▸ Required work
The records below must be transcribed precisely and in full.

▸ Extracted material
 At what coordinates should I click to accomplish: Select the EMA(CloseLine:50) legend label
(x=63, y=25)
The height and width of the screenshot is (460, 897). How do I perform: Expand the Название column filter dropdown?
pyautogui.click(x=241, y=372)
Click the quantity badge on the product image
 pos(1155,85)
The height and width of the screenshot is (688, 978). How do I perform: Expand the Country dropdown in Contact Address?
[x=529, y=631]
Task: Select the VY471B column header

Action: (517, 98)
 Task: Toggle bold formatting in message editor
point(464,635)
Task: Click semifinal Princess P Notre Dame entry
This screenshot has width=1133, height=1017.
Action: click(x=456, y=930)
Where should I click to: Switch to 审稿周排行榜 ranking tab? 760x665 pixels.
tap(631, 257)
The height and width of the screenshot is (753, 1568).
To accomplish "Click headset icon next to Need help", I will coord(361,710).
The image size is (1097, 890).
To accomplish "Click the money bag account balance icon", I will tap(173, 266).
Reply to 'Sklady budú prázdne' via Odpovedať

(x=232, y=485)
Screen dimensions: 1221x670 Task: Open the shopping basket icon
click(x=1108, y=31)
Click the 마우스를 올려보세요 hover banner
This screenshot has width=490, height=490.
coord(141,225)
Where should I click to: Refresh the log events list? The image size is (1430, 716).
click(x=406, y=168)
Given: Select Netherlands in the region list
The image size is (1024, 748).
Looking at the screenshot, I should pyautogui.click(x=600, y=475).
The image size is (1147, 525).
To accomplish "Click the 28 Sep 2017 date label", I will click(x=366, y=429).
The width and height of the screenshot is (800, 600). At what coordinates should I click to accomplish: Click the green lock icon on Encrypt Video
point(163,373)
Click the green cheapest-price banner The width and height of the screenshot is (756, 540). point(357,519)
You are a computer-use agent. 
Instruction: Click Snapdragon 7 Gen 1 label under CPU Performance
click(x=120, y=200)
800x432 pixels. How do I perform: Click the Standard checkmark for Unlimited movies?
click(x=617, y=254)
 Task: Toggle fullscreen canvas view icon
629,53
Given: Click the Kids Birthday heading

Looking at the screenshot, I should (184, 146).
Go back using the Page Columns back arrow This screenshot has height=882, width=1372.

▸ Answer box
 At what coordinates should I click to accomplish: Select the EMA(CloseLine:50) legend label
(x=63, y=25)
The height and width of the screenshot is (460, 897). How do I perform: Expand the Название column filter dropdown?
pyautogui.click(x=241, y=372)
Click the quantity badge on the product image
 pos(1155,85)
The height and width of the screenshot is (688, 978). How do I perform: Expand the Country dropdown in Contact Address?
[x=529, y=631]
Task: Select the VY471B column header

Action: (517, 98)
 Task: Toggle bold formatting in message editor
point(464,635)
Task: Click semifinal Princess P Notre Dame entry
This screenshot has width=1133, height=1017.
Action: click(x=456, y=930)
Where should I click to: Switch to 审稿周排行榜 ranking tab? 760x665 pixels.
tap(631, 257)
The height and width of the screenshot is (753, 1568).
To accomplish "Click headset icon next to Need help", I will coord(361,710).
The image size is (1097, 890).
To accomplish "Click the money bag account balance icon", I will tap(173, 266).
Reply to 'Sklady budú prázdne' via Odpovedať

(x=232, y=485)
Screen dimensions: 1221x670 Task: Open the shopping basket icon
click(x=1108, y=31)
Click the 마우스를 올려보세요 hover banner
This screenshot has width=490, height=490.
coord(141,225)
Where should I click to: Refresh the log events list? The image size is (1430, 716).
click(x=406, y=168)
Given: Select Netherlands in the region list
The image size is (1024, 748).
Looking at the screenshot, I should pyautogui.click(x=600, y=475).
The image size is (1147, 525).
To accomplish "Click the 28 Sep 2017 date label", I will click(x=366, y=429).
The width and height of the screenshot is (800, 600). At what coordinates should I click to accomplish: Click the green lock icon on Encrypt Video
point(163,373)
Click the green cheapest-price banner The width and height of the screenshot is (756, 540). point(357,519)
You are a computer-use agent. 
Instruction: Click Snapdragon 7 Gen 1 label under CPU Performance
click(x=120, y=200)
800x432 pixels. How do I perform: Click the Standard checkmark for Unlimited movies?
click(x=617, y=254)
 Task: Toggle fullscreen canvas view icon
629,53
Given: Click the Kids Birthday heading

Looking at the screenshot, I should (184, 146).
Go back using the Page Columns back arrow This screenshot has height=882, width=1372.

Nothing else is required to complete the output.